begin Data to process

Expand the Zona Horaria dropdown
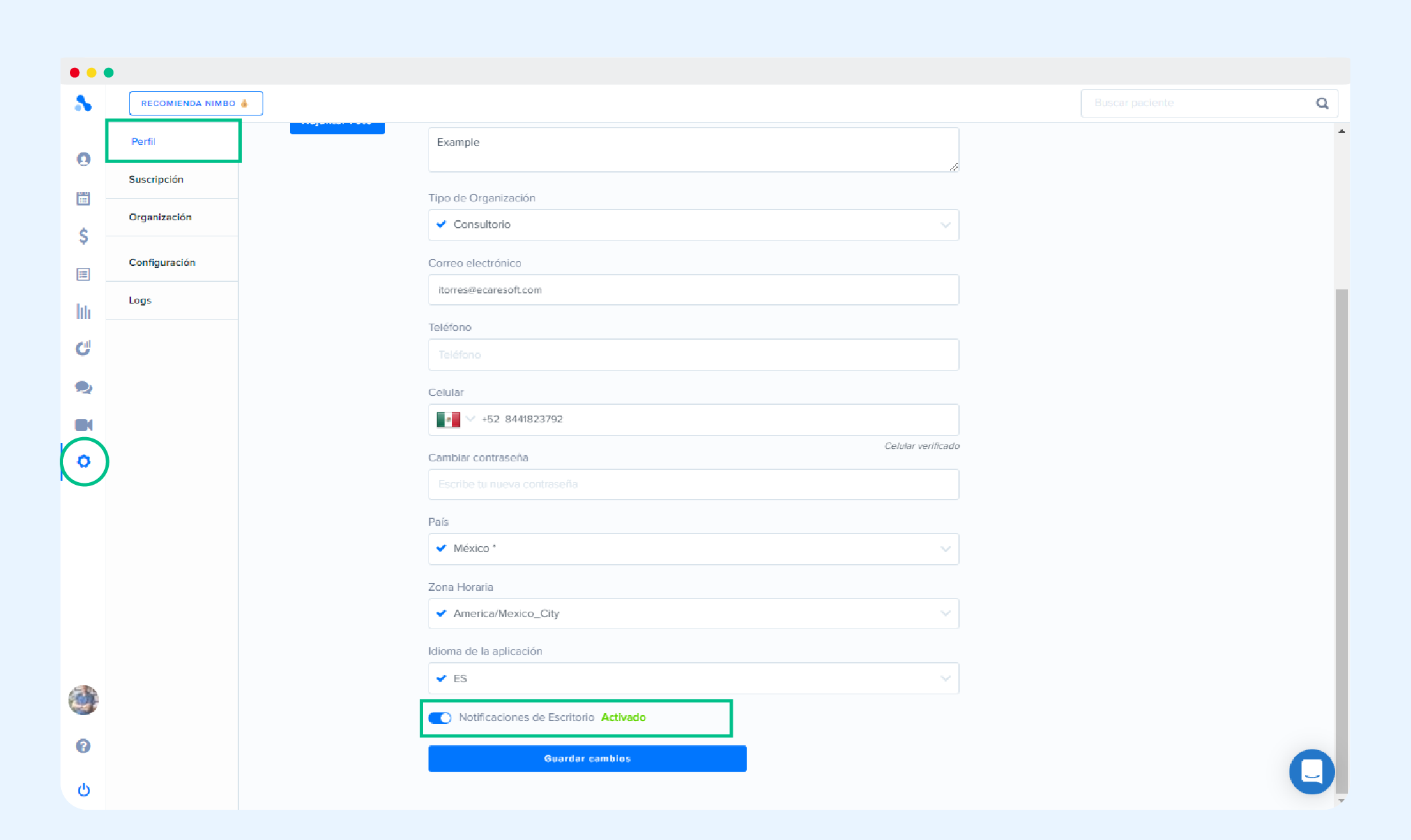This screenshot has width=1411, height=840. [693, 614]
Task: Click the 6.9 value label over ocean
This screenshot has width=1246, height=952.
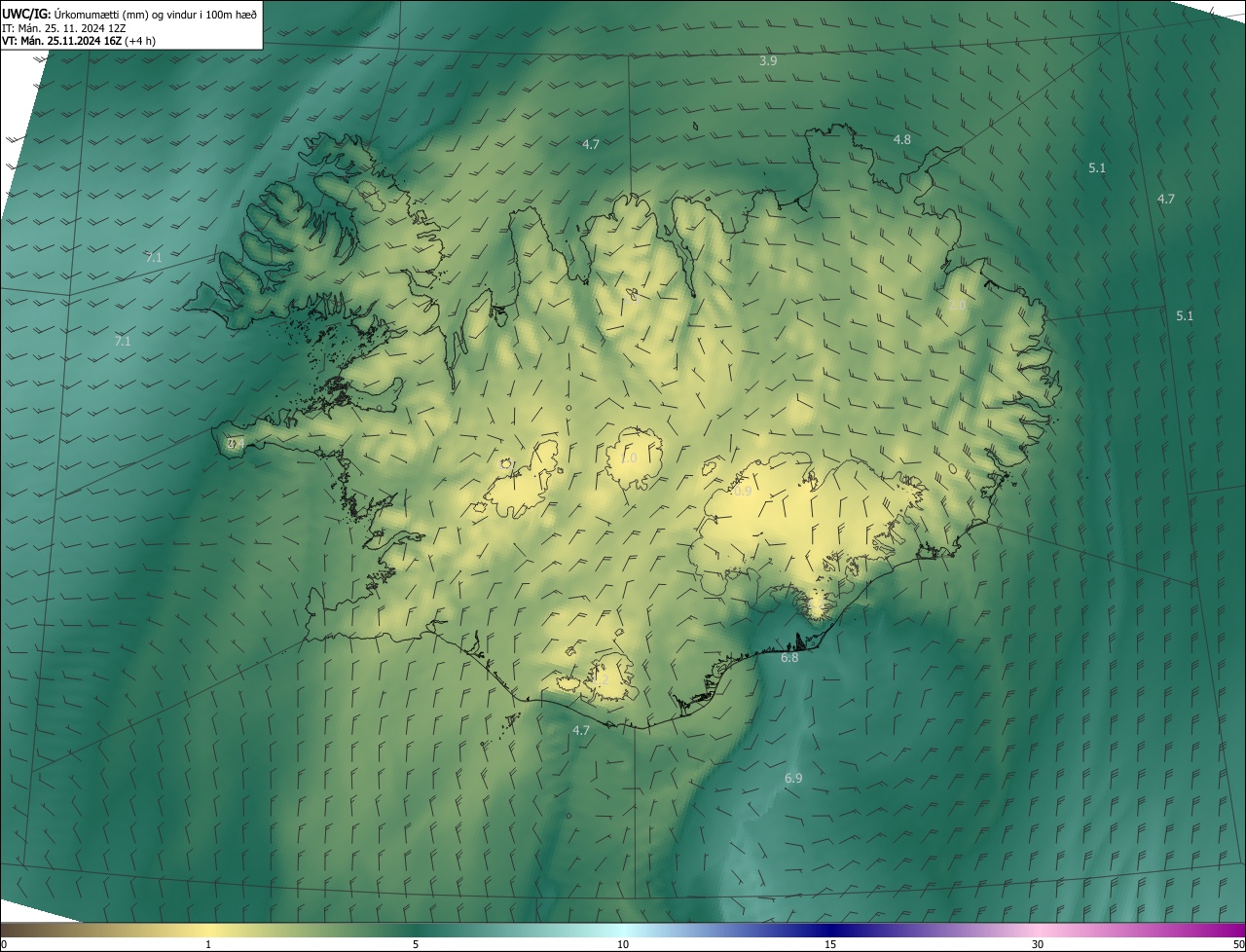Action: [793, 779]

end Data to process

Please edit these lines by replacing "dropdown" with "menu", keeping everything else the same and leaving out the pictures.

**Worked answer:**
Expand the Zona Horaria menu
This screenshot has width=1411, height=840. [693, 614]
Task: Click the 6.9 value label over ocean
This screenshot has width=1246, height=952.
Action: [793, 779]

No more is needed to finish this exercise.